Reproducibility Index

Notice: The reproducibility variables underlying each score are classified using an automated LLM-based pipeline, validated against a manually labeled dataset. LLM-based classification introduces uncertainty and potential bias; scores should be interpreted as estimates. Full accuracy metrics and methodology are described in Coakley et alK. L. Coakley, T. Snelleman, H. Hoos, and O. E. Gundersen, "The embrace of open science: An analysis of a decade of AI research and 56 800 conference papers," Under Review, 2026..

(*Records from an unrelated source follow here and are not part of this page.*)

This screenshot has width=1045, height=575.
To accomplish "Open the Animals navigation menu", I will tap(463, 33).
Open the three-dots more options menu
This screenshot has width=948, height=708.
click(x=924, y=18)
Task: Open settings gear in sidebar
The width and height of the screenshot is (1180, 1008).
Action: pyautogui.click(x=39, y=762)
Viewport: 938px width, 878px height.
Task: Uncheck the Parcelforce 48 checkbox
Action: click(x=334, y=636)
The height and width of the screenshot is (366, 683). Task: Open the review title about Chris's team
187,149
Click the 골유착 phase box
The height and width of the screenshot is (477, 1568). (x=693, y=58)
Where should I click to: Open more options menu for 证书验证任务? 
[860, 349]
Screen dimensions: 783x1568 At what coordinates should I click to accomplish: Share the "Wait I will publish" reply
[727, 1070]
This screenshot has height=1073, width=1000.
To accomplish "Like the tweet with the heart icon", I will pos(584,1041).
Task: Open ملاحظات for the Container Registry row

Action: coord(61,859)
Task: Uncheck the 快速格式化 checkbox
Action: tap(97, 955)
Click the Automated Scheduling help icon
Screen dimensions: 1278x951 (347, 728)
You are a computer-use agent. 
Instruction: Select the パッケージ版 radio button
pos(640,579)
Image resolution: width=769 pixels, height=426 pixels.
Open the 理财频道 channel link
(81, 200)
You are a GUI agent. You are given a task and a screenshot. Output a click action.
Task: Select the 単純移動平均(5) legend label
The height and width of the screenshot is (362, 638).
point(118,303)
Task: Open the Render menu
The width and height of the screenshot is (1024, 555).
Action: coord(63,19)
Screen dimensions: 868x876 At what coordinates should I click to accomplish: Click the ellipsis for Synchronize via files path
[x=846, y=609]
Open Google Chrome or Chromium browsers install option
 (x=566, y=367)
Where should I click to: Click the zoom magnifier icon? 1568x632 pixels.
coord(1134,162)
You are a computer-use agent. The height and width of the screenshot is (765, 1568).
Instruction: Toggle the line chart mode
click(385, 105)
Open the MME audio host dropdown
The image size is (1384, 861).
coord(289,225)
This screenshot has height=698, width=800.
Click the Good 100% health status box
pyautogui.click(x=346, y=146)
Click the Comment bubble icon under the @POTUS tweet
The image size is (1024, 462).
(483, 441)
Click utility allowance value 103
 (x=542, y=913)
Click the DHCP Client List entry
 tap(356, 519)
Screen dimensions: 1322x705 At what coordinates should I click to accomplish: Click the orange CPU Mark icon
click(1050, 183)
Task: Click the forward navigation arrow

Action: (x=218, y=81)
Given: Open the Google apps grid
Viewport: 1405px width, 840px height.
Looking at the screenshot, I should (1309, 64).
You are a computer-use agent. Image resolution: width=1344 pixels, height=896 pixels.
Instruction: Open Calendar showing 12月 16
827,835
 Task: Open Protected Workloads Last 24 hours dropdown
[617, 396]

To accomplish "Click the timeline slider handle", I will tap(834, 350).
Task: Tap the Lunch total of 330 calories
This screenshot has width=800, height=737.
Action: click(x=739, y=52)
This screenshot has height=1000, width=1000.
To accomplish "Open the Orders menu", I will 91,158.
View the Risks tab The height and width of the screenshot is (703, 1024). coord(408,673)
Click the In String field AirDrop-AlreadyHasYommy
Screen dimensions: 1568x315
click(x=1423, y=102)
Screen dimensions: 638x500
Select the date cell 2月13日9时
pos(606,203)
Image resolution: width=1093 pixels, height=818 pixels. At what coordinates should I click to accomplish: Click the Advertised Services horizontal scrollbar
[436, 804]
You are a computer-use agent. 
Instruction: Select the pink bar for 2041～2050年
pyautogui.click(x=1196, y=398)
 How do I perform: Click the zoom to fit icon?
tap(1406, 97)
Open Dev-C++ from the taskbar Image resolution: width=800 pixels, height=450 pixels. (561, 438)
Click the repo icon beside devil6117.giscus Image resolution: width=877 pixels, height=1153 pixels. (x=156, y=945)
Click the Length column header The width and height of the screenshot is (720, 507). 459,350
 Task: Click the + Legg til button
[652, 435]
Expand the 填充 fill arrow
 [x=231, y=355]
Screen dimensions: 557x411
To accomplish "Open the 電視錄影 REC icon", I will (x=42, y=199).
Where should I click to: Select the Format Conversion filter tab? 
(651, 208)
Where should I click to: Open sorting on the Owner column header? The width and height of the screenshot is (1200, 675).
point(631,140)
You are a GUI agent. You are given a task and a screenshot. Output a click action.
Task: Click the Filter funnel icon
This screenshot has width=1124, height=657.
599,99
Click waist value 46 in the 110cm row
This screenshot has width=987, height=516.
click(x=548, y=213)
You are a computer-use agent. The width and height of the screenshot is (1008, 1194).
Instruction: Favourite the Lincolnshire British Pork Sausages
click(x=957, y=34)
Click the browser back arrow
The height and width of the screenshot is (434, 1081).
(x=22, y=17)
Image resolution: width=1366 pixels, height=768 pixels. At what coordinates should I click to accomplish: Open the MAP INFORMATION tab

MA-LAMA: Exploiting the Multi-Agent Nature of Temporal Planning Problems

Authors: J. Caballero Testón, Maria D. R-Moreno

JAIR 2025 | Venue PDF | LLM Run Details

Reproducibility Variable	Result	LLM Response
Research Type	Experimental	In Section 7, we conduct a two-part empirical evaluation of MA-LAMA. First, we evaluate MA-LAMA s coverage and plan quality performance in different domains. Subsequently, we analyze its search efficiency by comparing runtime with the quality of the generated plans in complex scenarios.
Researcher Affiliation	Academia	J. CABALLERO TESTÓN , Universidad de Alcalá, ISG, EPS, Spain MARIA D. R-MORENO, Universidad de Alcalá, ISG, EPS, Spain and TNO, IAS, The Netherlands
Pseudocode	Yes	Algorithm 1 Agent Decomposition (AD) Input: MAP temporal task, 𝑒𝑀𝑃𝑇 𝑉, 𝐼,𝐺,𝑂, 𝑁, 𝑀 , where 𝑉is the multi-valued variables set, 𝐼is the initial state, 𝐺is the goals set, 𝑂is the operators set, 𝑁is the multi-valued numeric variables set and 𝑀is the metric.
Open Source Code	No	No explicit statement about code release or repository link found.
Open Datasets	Yes	We test the performance of MA-LAMA through a MA temporal domains test bench, which comprises the MA temporal Exploration domain and all IPC temporal domains [12] that present MA features. ... [12] A. Coles, C. Coles, M. Martinez, and P. Sidiropoulos. 2018. International planning competition 2018 temporal tracks. https://ipc2018-te mporal.bitbucket.io/. Accessed: 2022-09-01. (2018).
Dataset Splits	No	The paper refers to planning problems from IPC temporal domains as test cases (e.g., 'Taxis (20)', 'Rovers (20)') but does not specify training/test/validation splits in the traditional machine learning sense for these problem sets. The entire set of problems is used for evaluation.
Hardware Specification	No	All executions are limited to 10 minutes and 4GB of RAM.
Software Dependencies	No	The paper mentions several planners and languages used (e.g., LAMA [45], PDDL2.1 [20]), but does not provide specific version numbers for any of them.
Experiment Setup	Yes	All executions are limited to 10 minutes and 4GB of RAM. ... The metric used is a weighted combination of battery usage and mission risk, similar to the one defined in Figure 3. ... The metric aims to minimize the overall sum, favoring UAV operations by assigning them lower penalty values compared to ROVER actions.